→ DIRECTIONS FOR THIS TASK:
Write only the number of lines in the data that include the word "Open".

→ RECORDS FOR THE TASK:
◆ ◆ ◆ ◆ ◆ ◆ ◆
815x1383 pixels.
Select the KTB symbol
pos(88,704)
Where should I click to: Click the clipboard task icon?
◆ ◆ ◆ ◆ ◆ ◆ ◆
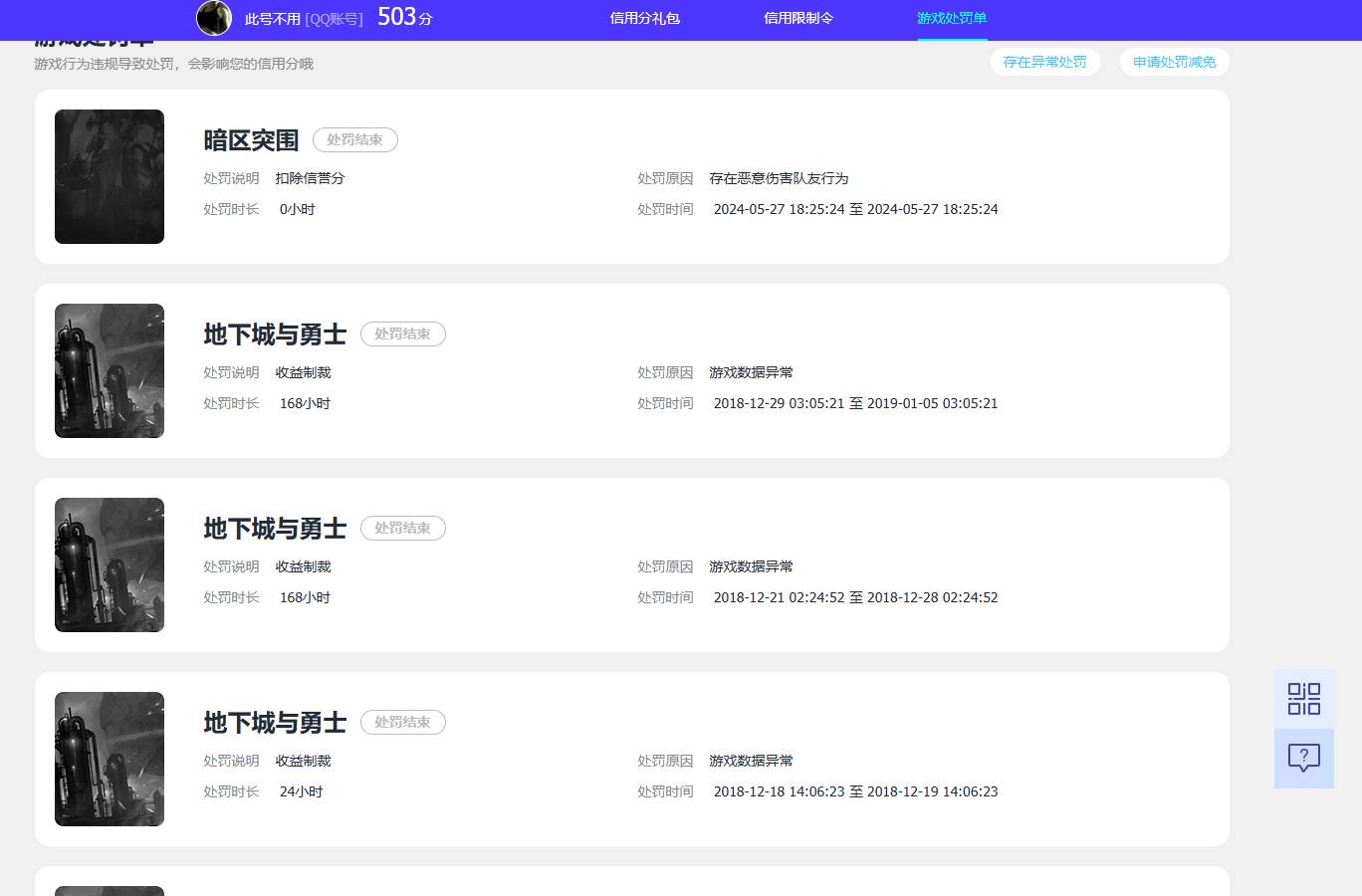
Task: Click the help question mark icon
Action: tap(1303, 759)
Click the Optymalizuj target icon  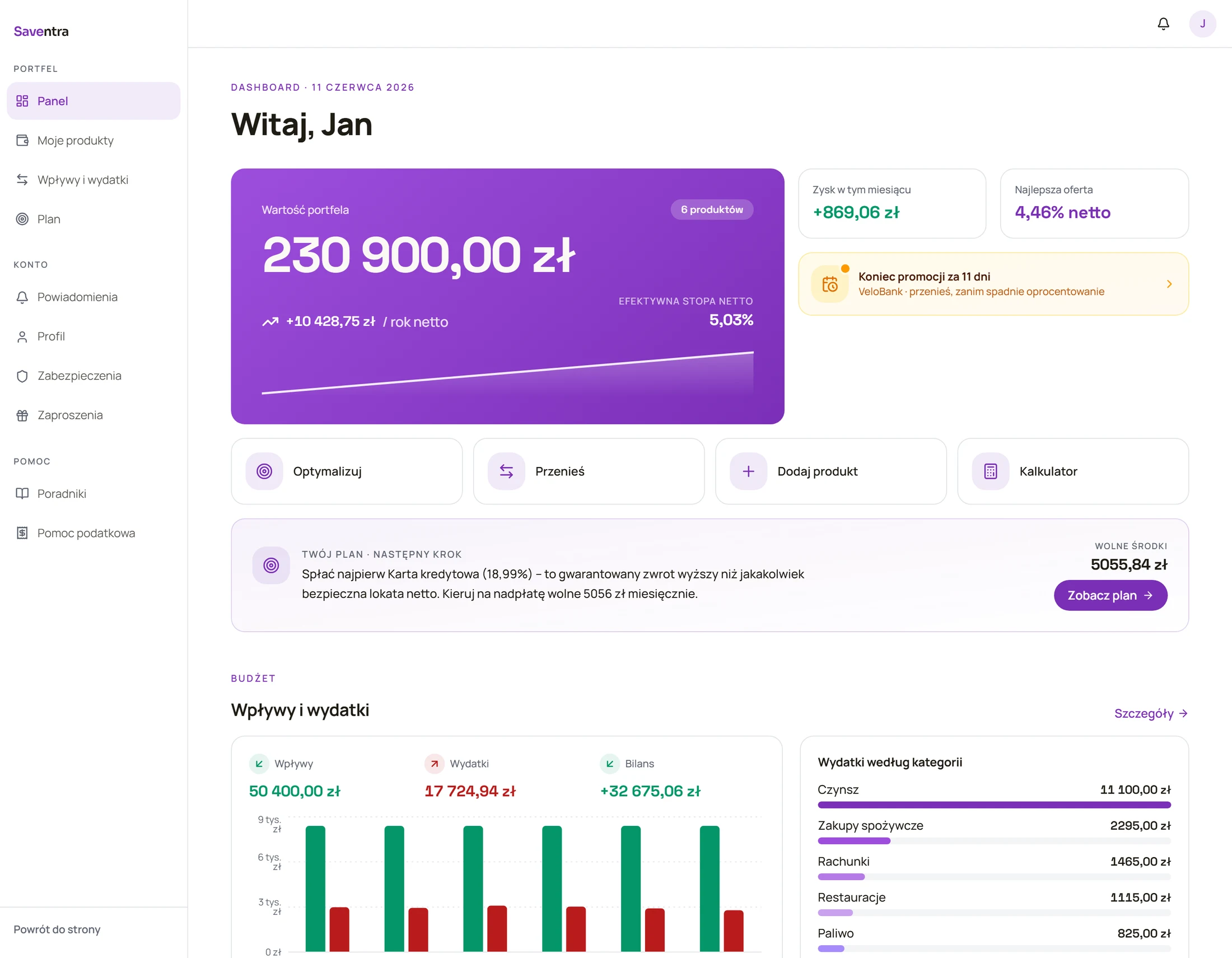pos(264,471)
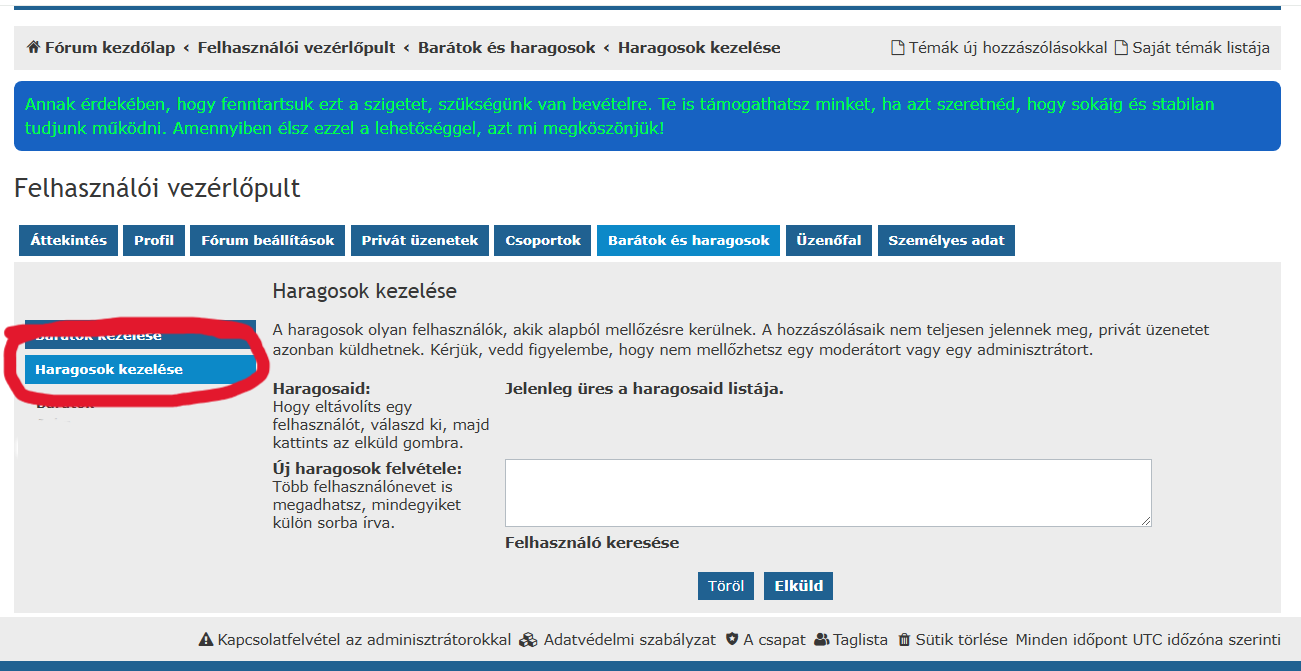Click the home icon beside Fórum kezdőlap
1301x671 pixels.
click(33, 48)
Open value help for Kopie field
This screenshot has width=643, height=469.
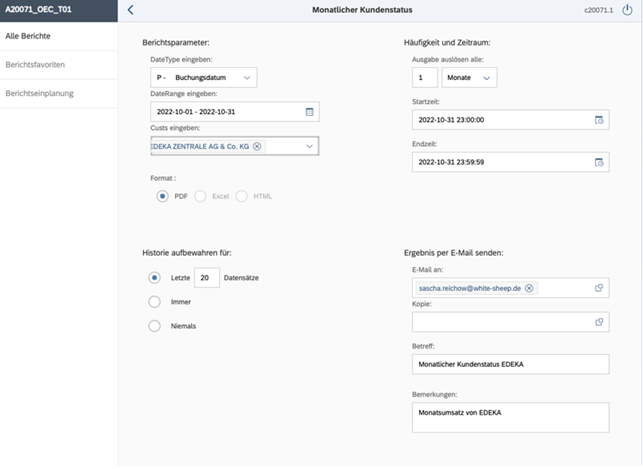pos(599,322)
◆ ◆ ◆ ◆ ◆ ◆ ◆
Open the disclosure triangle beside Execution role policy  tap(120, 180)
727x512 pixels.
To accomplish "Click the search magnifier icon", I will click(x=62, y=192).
◆ ◆ ◆ ◆ ◆ ◆ ◆
→ REPLY TO THE EXERCISE:
2